Alida Ymélé (1994-) is a Cameroonian artist born in Dschang in the West of Cameroon. She started to create at a very young age against the advice of her family. Her first ambition was to go into fashion design to ensure a manual practice without knowing the existence of a school of Fine Arts. Determined, she entered the Institute of Fine Arts of Nkongsamba from which she graduated with a master's degree in 2019.

Alida has been working in the studio of Jean-David Nkot since 2017. Like many artists of this generation, she has also gone through the teachings and encouragement of renowned artists such as Barthélémy Toguo, Jean Jacques Kanté, Salifou Lindou, or the post-master of Hervé Youmbi. Her main mentor, Jean-David, made her realize that gender is not an issue in the studio, only work, passion and determination count. Helped by Nkot's donations of materials and Youmbi's advice, the lack of income after graduation does not hinder the artist's dream.

Alida Ymélé's universe questions the permanent injustices that housewives experience. For her, her invisibilized women are heroines that it is necessary to put forward, to rehumanize. Indeed, she cannot but notice the violence with which these people are treated. This fight comes to her from her early childhood when she can read her mother's profession of housewife on her birth certificate, while society teaches her that this work does not really exist, is worth nothing. However, it is her mother who supported her until 2011.

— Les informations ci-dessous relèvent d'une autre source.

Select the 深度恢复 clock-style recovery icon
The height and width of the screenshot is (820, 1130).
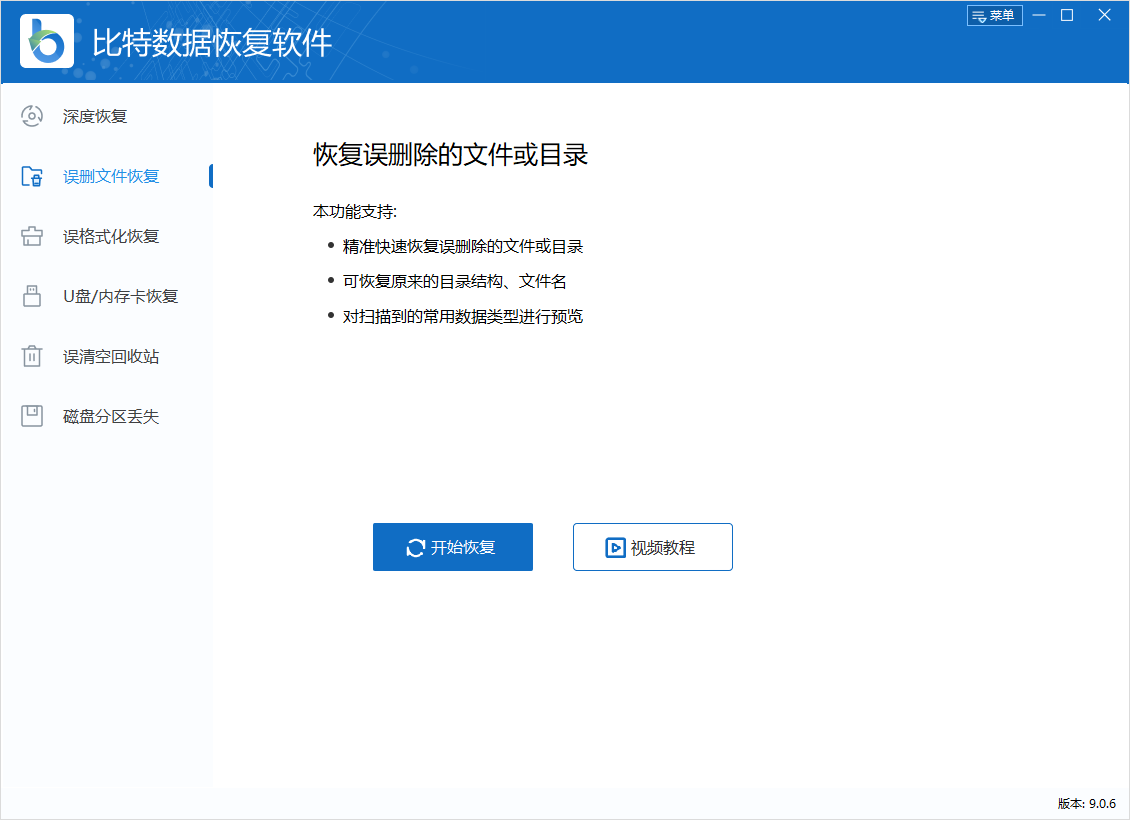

Alida Ymélé began by working on the tragedies of immigration, where women find themselves in situations close to slavery.

"They exist without however existing"

Tiles are recurring motifs in the artist's work. She is inspired here by African bags also called Ghana must go or Mbandjock. This bag has indeed become the symbol of displacement but also for her a labyrinth representing the difficulties that these women encounter in society. This motif also refers to the windows of the houses in which they work to subsist.

She won her first prize in 2017 and participated in group exhibitions from 2019 including "New Spirit 2018" and then "Woman Power" at the famous Bandjoun Station created by Barthélémy Toguo in 2013. She had ten exhibitions in Cameroon and the Netherlands until 2021.